I risultati raggiunti al termine dell’esercizio 2025 e le direttrici strategiche alla base del Piano
Strategico di Gruppo hanno consentito di definire le proiezioni economico finanziarie che
confermano il ruolo centrale delle Banche affiliate al servizio delle famiglie e imprese del territorio.
In particolare, nelle regioni Puglia e Basilicata sono 7 le Banche di Credito Cooperativo del Gruppo
in cui operano ad oggi 600 persone: BCC dell’Alta Murgia, BCC di Alberobello Sammichele e
Monopoli, BCC di Cassano delle Murge e Tolve, BCC di Conversano, BCC di Locorotondo, BCC di
San Giovanni Rotondo, BCC di San Marzano di San Giuseppe.

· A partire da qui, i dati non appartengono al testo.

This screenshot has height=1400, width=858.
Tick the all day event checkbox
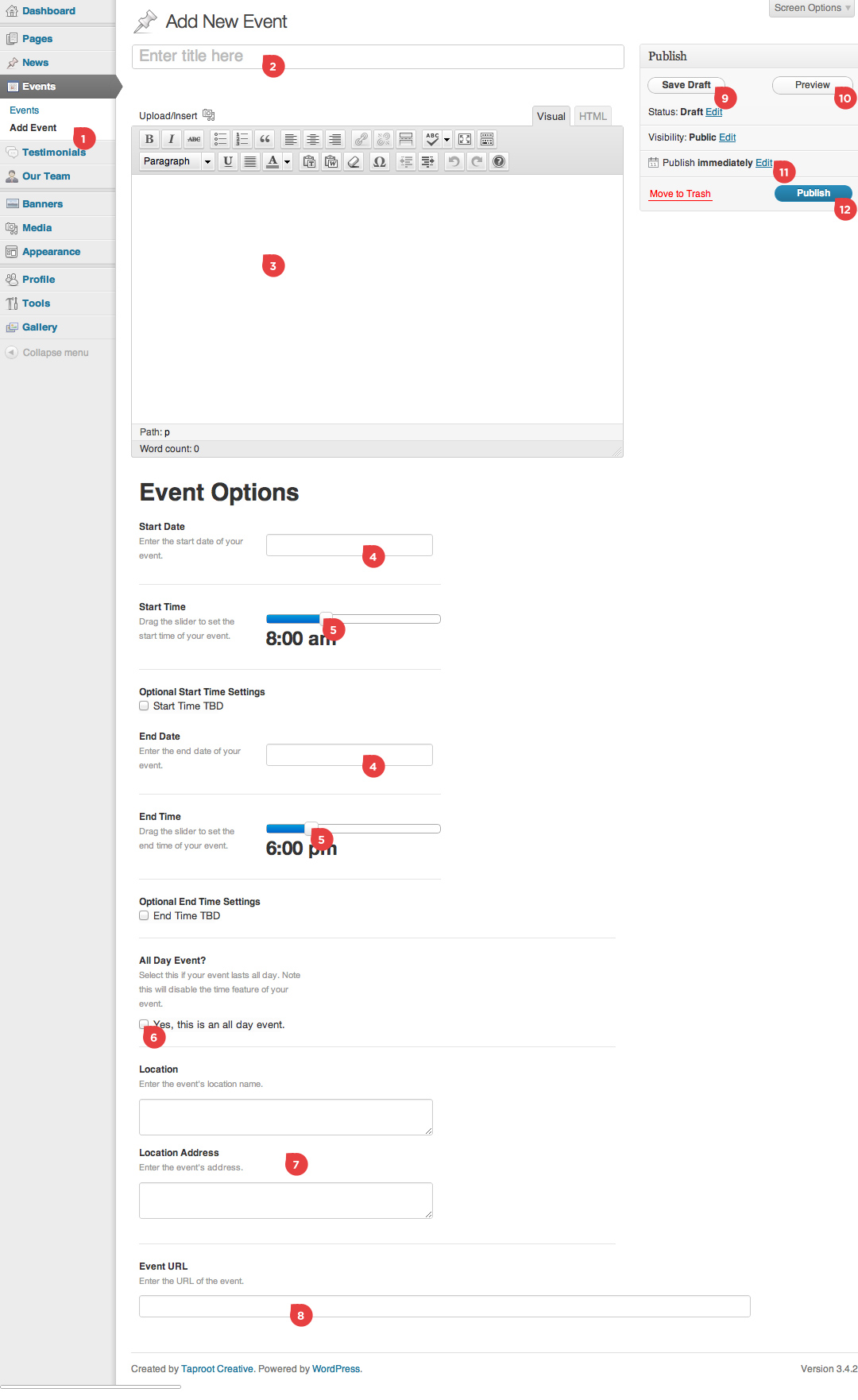point(144,1023)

La presenza sul territorio
La presenza territoriale è assicurata da 75 filiali, presenti in 62 Comuni nelle province di Matera, Potenza, Bari, Barletta-Andria-Trani, Brindisi, Foggia, Lecce e Taranto. In 6 Comuni, le Banche di Credito Cooperativo del Gruppo rappresentano l’unica presenza bancaria, a riconferma dell’impegno concreto alla prossimità nella costruzione della relazione con Soci e Clienti.

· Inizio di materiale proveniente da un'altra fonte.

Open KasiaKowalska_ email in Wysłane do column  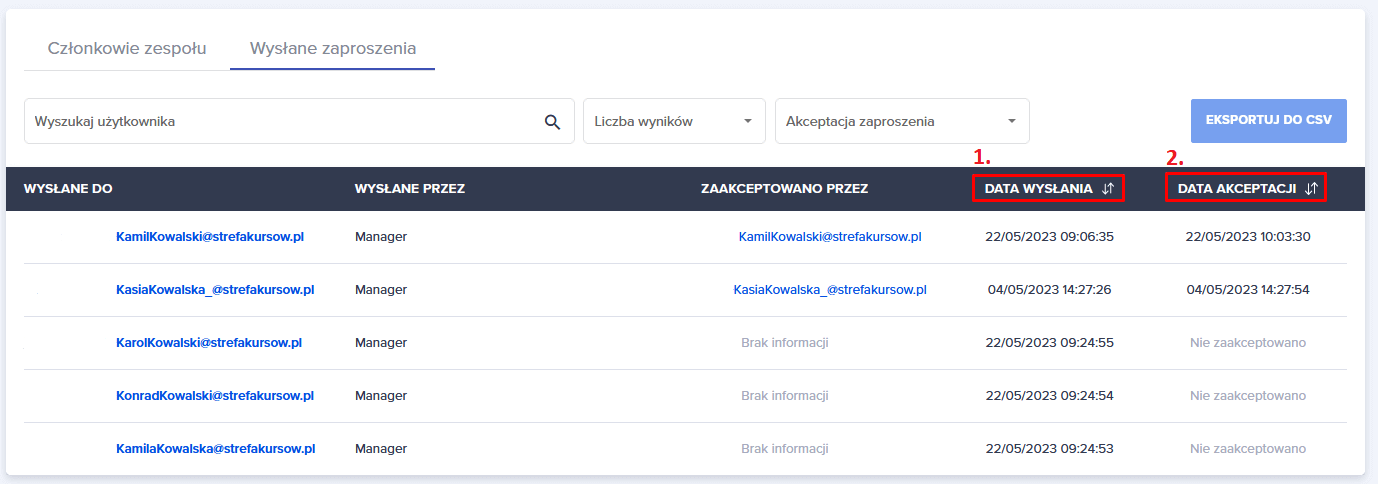[x=215, y=290]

Nel corso del 2025 il numero di filiali sul territorio è cresciuto, in controtendenza rispetto alle dinamiche di riduzione da parte del sistema bancario italiano. L’esposizione creditizia performing verso la clientela è prevista in costante crescita con target al 2028 di 2,9 miliardi (pari a una variazione media annua del +2,9%). La raccolta complessiva da clientela è attesa in crescita a 6,0 miliardi a fine 2028: la raccolta diretta a 4,5 miliardi (+2,2%) mentre la raccolta indiretta è prevista in aumento a 1,5 miliardi (+9,1%).
Le previsioni
È prevista la crescita costante dei finanziamenti al territorio italiano con target 2028 a 57 miliardi
(+7,6% rispetto al 2025) e 30 miliardi di nuove erogazioni alla clientela nel triennio, con un’incidenza
netta del credito deteriorato contenuta allo 0,9%. La raccolta complessiva da clientela è prevista in crescita oltre i 148 miliardi a fine 2028 (+14%) con una forte spinta della componente indiretta fino a 68 miliardi (+25%). Il rapporto tra prestiti alla clientela e raccolta diretta rimane conservativo in area 68% in arco piano, confermando una situazione di abbondante liquidità strutturale.

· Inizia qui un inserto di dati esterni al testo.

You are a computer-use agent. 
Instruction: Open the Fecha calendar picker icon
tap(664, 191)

A livello reddituale, il margine di interesse è proiettato, prudenzialmente, in moderata crescita a
livello di Gruppo Bancario (+1,7%) alla luce dell’attuale contesto di mercato caratterizzato da forte
incertezza. Si evidenzia il crescente contributo del margine commissionale, legato al rafforzamento dell’offerta di prodotti e servizi, fino ad un miliardo a fine 2028 con una crescita media annua del 4,1% rispetto ai valori del 2025.
Come risultante delle dinamiche citate, il margine d’intermediazione del Gruppo Bancario si assesterà su livelli superiori rispetto agli attuali, raggiungendo i 3,5 miliardi (3,2 miliardi nel 2025), con un risultato operativo pari a 1,45 miliardi a fine Piano, che fattorizza il piano di investimenti IT (300 milioni nel triennio 2025 – 2028), il rafforzamento dell’organico di Gruppo, e stime prudenti della componente attesa di inflazione.
Il cost/income ratio a livello di Gruppo è previsto stabile in area 58%. La traiettoria di costante rafforzamento patrimoniale è confermata con un obiettivo a livello di Gruppo Bancario di Common Equity Tier 1 (CET1) pari al 35,4%, valore ai vertici del sistema bancario nazionale ed europeo.